As Nissan North America (Nissan NA) prepares to launch its first full-sized commercial van in the U.S. and Canadian markets, its parent company, Nissan Motor Co., has been busy growing its lineup of light commercial vehicles developed for Europe and other global markets. The question is whether any of those vehicles, especially a small van for urban applications, might help Nissan N.A with its stated goal of offering a broad array of light commercial vehicles here.
At the IAA Commercial Vehicle Show in Hannover, Germany, last week, Nissan Motor Co. unveiled the NV400, a large van that will compete with the Mercedes-Benz Sprinter in Europe. It also showed the NV200, a small van introduced last year, as an electric-vehicle (EV) concept truck.
The NV400 is unlikely to find a home in the U.S. and Canada. Nissan NA’s NV2500, which will go into production here in the U.S. early next year as a 2012 model, is roughly the same size as the NV400, but was specifically designed to meet North American market requirements, according to a spokesperson for Nissan NA. In particular, the NV2500 has a cab-on-frame and engine-forward design better suited to N.A. applications, he told FleetOwner.
The NV200 may be another story. Sized well for urban commercial applications, it could fill an important market niche now only served here by the Ford Transit Connect.
While offering no official confirmation that the NV200 is heading here, the spokesperson said, “We’re looking at other [Nissan global] products that might be suitable for North America, and there have been public statements made that we’d like to have [the NV200].”
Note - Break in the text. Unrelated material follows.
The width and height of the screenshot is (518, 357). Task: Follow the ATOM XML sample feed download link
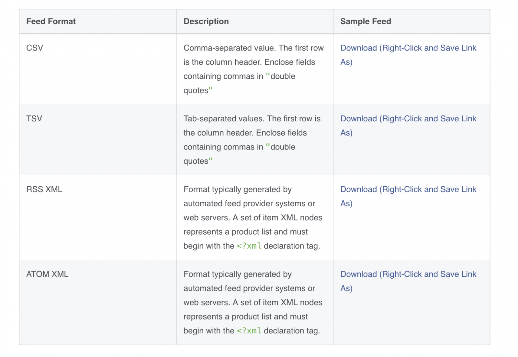pyautogui.click(x=408, y=281)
In particular, the EV version of the small van is a likely candidate for U.S. and Canadian sale. Nissan has already indicated that the battery-powered van will be its second EV, following the highly publicized introduction of the Leaf passenger car.
“It certainly looks attractive for certain commercial applications, and Nissan NA is committed to having a range of electric vehicles, not just the Leaf,” the spokesman said.